Although the 5f orbitals resemble the 4f orbitals in their angular part of the wave-function, they are not as buried as 4f orbitals and hence 5f electrons can participate in bonding to a far greater extent.

Ionic Sizes :

The general trend in lanthanides is observable in the actinides as well. There is a gradual decrease in the size of atoms or M³⁺ ions across the series. This may be referred to as the actinide contraction (like lanthanide contraction). The contraction is, however, greater from element to element in this series resulting from poor shielding by 5f electrons.

Oxidation States :

There is a greater range of oxidation states, which is in part attributed to the fact that the 5f, 6d and 7s levels are of comparable energies. The known oxidation states of actinides are listed in Table.

The actinides show in general +3 oxidation state.

The elements, in the first half of the series frequently exhibit higher oxidation states. For example, the maximum oxidation state increases from +4 in Th to +5, +6 and +7 respectively in Pa, U and Np but decreases in succeeding elements.

The actinides resemble the lanthanides in having more compounds in +3 state than in the +4 state. However, +3 and +4 ions tend to hydrolyse.

Because the distribution of oxidation states among the actinides is so uneven and so different for the earlier and latter elements, it is unsatisfactory to review their chemistry in terms of oxidation states.

General Characteristics and Comparison with Lanthanides :

The actinide metals are all silvery in appearance but display a variety of structures. The structural variability is obtained due to irregularities in metallic radii which are far greater than in lanthanides.

The actinides are highly reactive metals, especially when finely divided. The action of boiling water on them, for example, gives a mixture of oxide and hydride and combination with most non metals takes place at moderate temperatures. Hydrochloric acid attacks all metals but most are slightly affected by nitric acid owing to the formation of protective oxide layers; alkalies have no action.

The magnetic properties of the actinides are more complex than those of the lanthanides. Although the variation in the magnetic susceptibility of the actinides with the number of unpaired 5 f electrons is roughly parallel to the corresponding results for the lanthanides, the latter have higher values.

It is evident from the behaviour of the actinides that the ionisation enthalpies of the early actinides, though not accurately known, but are lower than for the early lanthanides. This is quite reasonable since it is to be expected that when 5f orbitals are beginning to be occupied, they will penetrate less into the inner core of electrons. The 5f electrons, will therefore, be more effectively shielded from the nuclear charge than the 4f electrons of the corresponding lanthanides. Because the outer electrons are less firmly held, they are available for bonding in the actinides.

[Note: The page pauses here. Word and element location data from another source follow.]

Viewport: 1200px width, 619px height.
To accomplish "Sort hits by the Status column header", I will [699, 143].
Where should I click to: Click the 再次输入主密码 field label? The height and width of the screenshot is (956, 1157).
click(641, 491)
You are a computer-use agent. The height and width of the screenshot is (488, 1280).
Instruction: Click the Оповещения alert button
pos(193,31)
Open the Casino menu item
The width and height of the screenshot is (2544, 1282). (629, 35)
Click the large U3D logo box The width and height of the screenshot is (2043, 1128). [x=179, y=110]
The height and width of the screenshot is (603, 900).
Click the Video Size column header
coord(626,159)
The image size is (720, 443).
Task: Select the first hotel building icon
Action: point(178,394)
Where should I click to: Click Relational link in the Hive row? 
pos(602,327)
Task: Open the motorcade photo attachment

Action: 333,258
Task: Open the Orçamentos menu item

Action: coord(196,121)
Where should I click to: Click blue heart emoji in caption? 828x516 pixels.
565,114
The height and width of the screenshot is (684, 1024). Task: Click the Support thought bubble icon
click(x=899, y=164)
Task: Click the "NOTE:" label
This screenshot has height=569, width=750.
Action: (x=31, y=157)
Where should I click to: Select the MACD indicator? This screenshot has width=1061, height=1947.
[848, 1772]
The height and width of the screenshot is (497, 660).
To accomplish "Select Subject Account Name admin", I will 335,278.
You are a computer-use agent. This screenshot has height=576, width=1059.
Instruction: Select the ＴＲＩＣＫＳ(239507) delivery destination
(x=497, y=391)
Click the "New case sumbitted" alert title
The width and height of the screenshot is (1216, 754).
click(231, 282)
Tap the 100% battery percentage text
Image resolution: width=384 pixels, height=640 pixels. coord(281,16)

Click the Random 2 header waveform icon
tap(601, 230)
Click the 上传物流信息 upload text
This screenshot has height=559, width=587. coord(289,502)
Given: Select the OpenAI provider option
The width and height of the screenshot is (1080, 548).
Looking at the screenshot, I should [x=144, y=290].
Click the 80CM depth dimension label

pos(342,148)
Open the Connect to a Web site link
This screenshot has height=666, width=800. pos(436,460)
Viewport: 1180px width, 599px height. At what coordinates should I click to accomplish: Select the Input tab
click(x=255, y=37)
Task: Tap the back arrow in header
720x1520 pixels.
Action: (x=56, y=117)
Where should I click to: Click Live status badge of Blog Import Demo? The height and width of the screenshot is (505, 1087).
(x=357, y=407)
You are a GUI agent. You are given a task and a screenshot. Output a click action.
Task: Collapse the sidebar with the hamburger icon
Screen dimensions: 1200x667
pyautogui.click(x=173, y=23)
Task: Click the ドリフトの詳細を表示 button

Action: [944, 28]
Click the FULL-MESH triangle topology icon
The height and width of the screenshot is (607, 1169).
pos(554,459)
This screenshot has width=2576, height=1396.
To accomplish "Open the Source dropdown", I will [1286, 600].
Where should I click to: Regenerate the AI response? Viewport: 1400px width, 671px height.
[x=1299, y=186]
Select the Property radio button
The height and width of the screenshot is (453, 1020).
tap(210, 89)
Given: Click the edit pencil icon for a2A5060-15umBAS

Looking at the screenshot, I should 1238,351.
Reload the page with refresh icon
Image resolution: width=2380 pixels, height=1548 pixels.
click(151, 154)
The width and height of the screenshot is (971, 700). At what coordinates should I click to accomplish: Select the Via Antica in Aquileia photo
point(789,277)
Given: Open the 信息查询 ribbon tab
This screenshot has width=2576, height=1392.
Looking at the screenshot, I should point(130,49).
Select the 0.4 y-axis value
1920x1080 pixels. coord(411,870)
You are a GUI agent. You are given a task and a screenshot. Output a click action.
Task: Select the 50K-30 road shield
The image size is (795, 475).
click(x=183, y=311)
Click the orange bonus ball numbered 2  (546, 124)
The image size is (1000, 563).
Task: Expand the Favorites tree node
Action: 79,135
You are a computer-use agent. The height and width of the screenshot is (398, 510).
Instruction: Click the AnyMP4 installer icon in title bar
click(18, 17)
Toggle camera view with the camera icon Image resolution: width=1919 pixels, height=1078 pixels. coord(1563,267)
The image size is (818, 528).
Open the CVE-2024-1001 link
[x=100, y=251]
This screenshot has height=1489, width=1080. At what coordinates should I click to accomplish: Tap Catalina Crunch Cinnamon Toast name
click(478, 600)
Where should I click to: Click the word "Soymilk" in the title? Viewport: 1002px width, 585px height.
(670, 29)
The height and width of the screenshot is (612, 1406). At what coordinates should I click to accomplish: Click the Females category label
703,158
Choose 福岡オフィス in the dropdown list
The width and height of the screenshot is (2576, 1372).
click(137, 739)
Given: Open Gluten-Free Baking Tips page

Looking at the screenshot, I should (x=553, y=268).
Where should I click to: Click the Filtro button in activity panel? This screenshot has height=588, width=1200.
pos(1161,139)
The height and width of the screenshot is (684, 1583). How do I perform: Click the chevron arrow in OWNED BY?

A comparison of the actinides with the lanthanides, with respect to different characteristics as discussed above, reveals that behaviour similar to that of the lanthanides is not evident until the second half of the actinide series. However, even the early actinides resemble the lanthanides in showing close similarities with each other and in gradual variation in properties which do not entail change in oxidation state. The lanthanide and actinide contractions, have extended effects on the sizes, and therefore, the properties of the elements succeeding them in their respective periods. The lanthanide contraction is more important because the chemistry of elements succeeding the actinides are much less known at the present time.